Hand lotion is much nicer than silicone caulk!
“I Think I Can, I Think I Can” and Other Power Plant Chants
Originally Posted on August 3, 2012 (I added a picture of Walt Oswalt):
The second summer as Summer Help at the Coal-fired Power Plant, was when I first worked out of the Automotive garage. It wasn’t finished during the first summer. The second summer when I began working in the garage, Jim Heflin, Larry Riley, Doug House and Ken Conrad were the regular workers that mowed the fields using tractors with brush hogs, as I have explained in previous posts. A summer help that also worked with us from Ponca City named David Foster was also able to mow grass using one of the new Ford tractors that we painted Orange to easily identify them as belonging to the Electric Company in Oklahoma.
I learned to drive the tractors later in the summer when I worked irrigating the fields in our attempt to grow grass (as told in the post “When a Power Plant Man Talks, It Pays To Listen“). The next summer I was able to mow grass using a Brush Hog pulled behind a tractor:
It didn’t take long before I had to mow grass on the side of the dam (and other levies). The side of the dam has a very sharp incline, so while mowing grass on the side of the dam you sat more on the side of the tractor seat than on the seat itself. Heavy weights were put on the front of the tractor and the back tires on the tractor were turned around so that they were farther apart than they would be otherwise. This gave the tractor a lower, wider profile and a lower center of gravity helping to keep it from rolling over sideways down the slope.
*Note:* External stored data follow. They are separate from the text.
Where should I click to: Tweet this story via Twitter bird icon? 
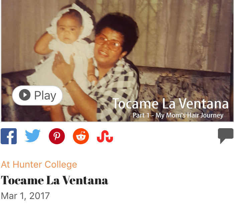33,136

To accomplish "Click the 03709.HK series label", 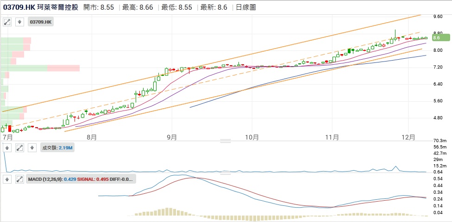I will coord(41,22).
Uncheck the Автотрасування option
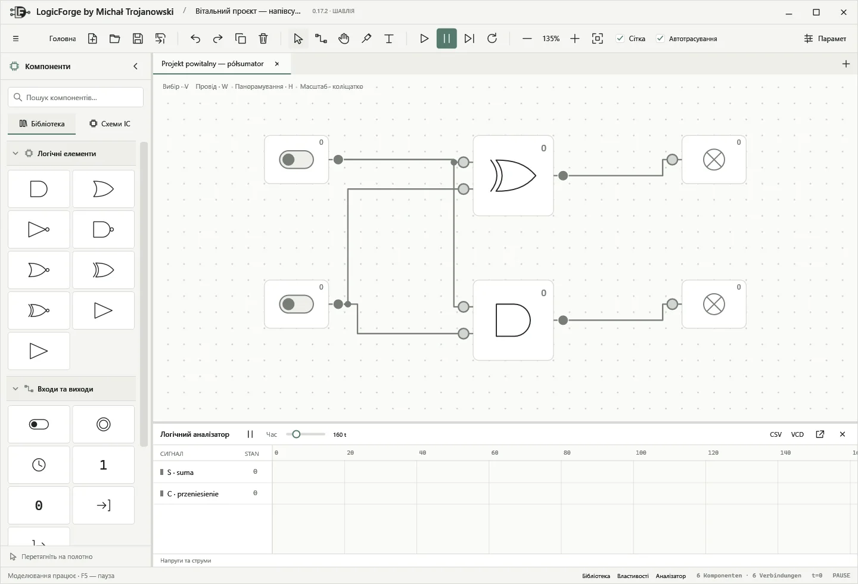The width and height of the screenshot is (858, 584). click(660, 39)
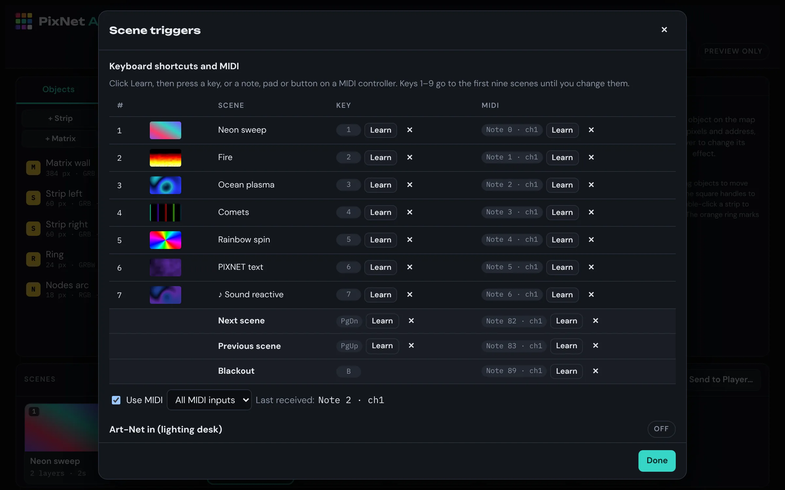
Task: Remove Blackout MIDI Note 89 mapping
Action: pos(595,371)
I had watched Jim, Larry, Ken and David mow grass along some very steep inclines the summer before without any tractors tumbling over, so I felt like it must be safe, even though looking at the tractors they still seemed a little “top heavy”.
It was quite an eerie feeling the first time I actually mowed a slope this steep. I experienced the same feeling as you have on a roller coaster when it hits the top of the hill and flings you down real fast when the tractor tire on the downhill side of the tractor rolls into a washed out spot on the dam causing the tractor to roll over just a little farther than you are used to. It was definitely an adrenaline rush each time this happened, because it felt like the tractor was going to roll over.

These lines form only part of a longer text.